Jacob Jr. moved to quash the subpoena of his banking records on the grounds that the Ottawa court lacked jurisdiction to consider any further custody disputes involving Jacob III and Crystal, but also because he felt that the request was overly broad, irrelevant, and excessive. He also asked for a protective order consistent with MCR 2.302(C). The Ottawa court did not offer any explanation for its decision to deny Jacob Jr.'s motion to quash beyond its assertion that it had continuing jurisdiction. It failed to address Jacob Jr.'s grounds for quashing the subpoena and failed to address his request for a protective order under MCR 2.302(C). Generally, a trial court does not have to make findings of fact and state its conclusions of law when deciding a motion. MCR 2.517(A)(4). Nevertheless, on this record, it appears that the Ottawa court denied Jacob Jr.'s motion solely on the basis that it still had jurisdiction to enforce its orders. This is not a sufficient basis for denying Jacob Jr.'s motion to quash the subpoena as excessive under MCR 2.305(A)(4), or to enter a protective order under MCR 2.302(C). Accordingly, the Ottawa court's decision fell outside the range of reasonable and principled outcomes because it failed to consider these alternative arguments. In re Guardianship of Redd, 321 Mich.App. at 403.

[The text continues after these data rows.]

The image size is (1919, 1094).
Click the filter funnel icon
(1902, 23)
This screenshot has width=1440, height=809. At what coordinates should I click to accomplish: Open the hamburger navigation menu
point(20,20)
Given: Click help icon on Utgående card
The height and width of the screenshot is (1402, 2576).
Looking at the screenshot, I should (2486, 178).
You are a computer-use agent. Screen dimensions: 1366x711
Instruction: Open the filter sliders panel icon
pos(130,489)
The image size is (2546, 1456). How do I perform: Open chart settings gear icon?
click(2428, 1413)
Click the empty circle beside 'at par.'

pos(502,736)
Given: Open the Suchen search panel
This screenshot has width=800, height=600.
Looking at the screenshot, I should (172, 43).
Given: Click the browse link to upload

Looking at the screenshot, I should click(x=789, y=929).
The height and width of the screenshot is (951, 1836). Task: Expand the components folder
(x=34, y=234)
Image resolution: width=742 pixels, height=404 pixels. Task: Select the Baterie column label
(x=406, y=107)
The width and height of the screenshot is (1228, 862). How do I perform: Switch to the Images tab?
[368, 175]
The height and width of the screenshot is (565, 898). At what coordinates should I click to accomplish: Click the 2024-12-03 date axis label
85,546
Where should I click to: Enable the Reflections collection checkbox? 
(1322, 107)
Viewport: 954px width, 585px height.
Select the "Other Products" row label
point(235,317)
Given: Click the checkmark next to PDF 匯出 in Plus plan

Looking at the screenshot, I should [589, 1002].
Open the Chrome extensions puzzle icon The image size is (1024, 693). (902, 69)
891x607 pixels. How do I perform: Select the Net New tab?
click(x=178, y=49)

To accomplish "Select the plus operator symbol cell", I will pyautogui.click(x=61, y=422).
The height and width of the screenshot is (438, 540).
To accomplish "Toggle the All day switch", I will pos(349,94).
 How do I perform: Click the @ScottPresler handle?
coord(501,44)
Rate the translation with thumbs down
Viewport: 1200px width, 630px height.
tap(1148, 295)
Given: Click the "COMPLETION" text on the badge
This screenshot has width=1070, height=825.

We affirm the Ottawa court's decision to deny Jacob Jr.'s motion to quash on the ground that the court no longer had jurisdiction to enforce its custody orders, but reverse its decision to the extent that it failed to consider Jacob Jr.'s motion with respect to his alternative grounds for relief. We therefore remand this case to the Ottawa court for proper consideration of these alternative grounds.
Affirmed in part, reversed in part, and remanded to the Ottawa court for further proceedings consistent with this opinion. We do not retain jurisdiction.